Aile ve insan ilişkilerinde güven çok önemlidir. Kişiler arasında güveni yitirecek bir tavır yahut söz aile ilişkilerini tehlikeye sokmaktadır.
Güven insanların birbirlerine oransız ve sınırsız sevgi, saygı duydukları bir his ve anlayıştır. Tabii ki bunu sınırlandırdığımız kişiler vardır fakat bu ona olan güven derecemizle orantılıdır.

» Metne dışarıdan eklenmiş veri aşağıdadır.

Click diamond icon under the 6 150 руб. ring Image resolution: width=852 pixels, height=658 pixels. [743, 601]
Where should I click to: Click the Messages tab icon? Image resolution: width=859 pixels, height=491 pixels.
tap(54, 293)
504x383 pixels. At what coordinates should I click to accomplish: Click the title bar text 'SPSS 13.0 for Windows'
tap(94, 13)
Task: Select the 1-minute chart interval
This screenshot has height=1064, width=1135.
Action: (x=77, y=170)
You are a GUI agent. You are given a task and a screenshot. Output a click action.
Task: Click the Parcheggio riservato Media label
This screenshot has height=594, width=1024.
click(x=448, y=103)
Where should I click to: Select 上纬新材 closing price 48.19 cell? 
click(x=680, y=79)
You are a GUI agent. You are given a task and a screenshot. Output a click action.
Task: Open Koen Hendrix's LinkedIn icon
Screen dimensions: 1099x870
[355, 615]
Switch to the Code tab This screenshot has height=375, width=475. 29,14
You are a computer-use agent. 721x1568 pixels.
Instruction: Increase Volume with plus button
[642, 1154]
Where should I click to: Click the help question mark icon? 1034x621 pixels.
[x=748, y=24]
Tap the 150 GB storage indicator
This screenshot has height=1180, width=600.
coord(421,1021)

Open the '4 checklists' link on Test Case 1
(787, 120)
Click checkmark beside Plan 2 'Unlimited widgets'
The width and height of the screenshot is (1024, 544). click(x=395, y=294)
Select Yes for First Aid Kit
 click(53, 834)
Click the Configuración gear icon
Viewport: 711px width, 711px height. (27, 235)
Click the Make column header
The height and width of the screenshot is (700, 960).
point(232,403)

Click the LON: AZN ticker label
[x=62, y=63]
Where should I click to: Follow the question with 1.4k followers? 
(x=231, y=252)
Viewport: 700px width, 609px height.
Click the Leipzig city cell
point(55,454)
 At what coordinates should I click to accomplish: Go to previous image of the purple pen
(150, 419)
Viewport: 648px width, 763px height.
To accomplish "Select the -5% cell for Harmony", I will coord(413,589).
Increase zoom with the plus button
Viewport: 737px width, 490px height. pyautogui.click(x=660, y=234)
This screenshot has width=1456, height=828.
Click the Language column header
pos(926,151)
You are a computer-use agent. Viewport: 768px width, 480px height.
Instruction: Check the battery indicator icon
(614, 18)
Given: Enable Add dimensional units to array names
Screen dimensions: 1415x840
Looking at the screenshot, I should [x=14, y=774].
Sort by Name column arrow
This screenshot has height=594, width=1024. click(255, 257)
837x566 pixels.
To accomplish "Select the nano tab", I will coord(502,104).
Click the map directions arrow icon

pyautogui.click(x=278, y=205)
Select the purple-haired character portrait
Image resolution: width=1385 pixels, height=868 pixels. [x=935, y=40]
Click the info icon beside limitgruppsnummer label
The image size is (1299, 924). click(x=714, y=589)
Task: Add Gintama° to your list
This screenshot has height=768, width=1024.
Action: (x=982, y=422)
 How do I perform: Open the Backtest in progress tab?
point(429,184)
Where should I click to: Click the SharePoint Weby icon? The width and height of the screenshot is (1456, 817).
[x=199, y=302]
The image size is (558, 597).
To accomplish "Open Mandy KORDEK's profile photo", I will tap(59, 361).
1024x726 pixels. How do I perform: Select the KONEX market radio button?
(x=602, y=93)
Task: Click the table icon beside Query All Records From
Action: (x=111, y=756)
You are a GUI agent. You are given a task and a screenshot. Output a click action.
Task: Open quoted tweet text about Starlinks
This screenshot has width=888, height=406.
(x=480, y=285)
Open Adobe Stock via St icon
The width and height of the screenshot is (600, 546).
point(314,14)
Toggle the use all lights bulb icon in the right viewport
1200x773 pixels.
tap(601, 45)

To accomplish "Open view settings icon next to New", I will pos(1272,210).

Yalan söylemek, bir kişiyi aldatmak; güven duygularını sarsmak ve tüm bağları koparmak anlamına gelmektedir. Yalancılık çok kötü ve sonu olmayana bir hastalıktır. Bir insan yalan söylemeye alışmışsa, bundan vazgeçmesi oldukça zor olacaktır. Kalbinde yalanın yer bulduğu insan, kendi doğrularında saparak artık uydurmuş olduğu yalana kendini ve diğer tüm insanları inandırmış olur.
Müslüman için yalan; asla mümkün olmayan bir huydur ve dinimizin kesin olarak yasakladığı davranışlar arasına girer.
Günah ve çirkef bataklığına sürükleyen yalan, zamanla iftira gibi ağır bir zillete dönüşür ve gerçekten geri dönülemeyecek hatalara doğru yol alır.
Yalan ve yalancılıktan kaçınılmalıdır. Bir sözün yalan olduğunu bildiğimiz halde dinlemeye devam etmemeliyiz. Yalan duyan kulaklar, yalana alışır ve kendi ağzımızdan çıkanları işitemez olurlar. Kendimizi yalanın kucağına atmaktan sakınalım. Dünya ve ahiretimizi hüsrana uğratacak bu kötü hasletten olabildiğince uzak kalalım.
Birbirimize ve insanlara olan güvenimizi yitirmemek adına yalandan uzak duralım ve uzak tutalım. Evlatlarımızı bu konuda eğitelim ve ne denli yanlış bir şey olduğunu anlatalım. Onları yalana teşvik edecek hallerden kaçınalım. Huzur ve güven dolu bir evin, ailenin temellerini atalım.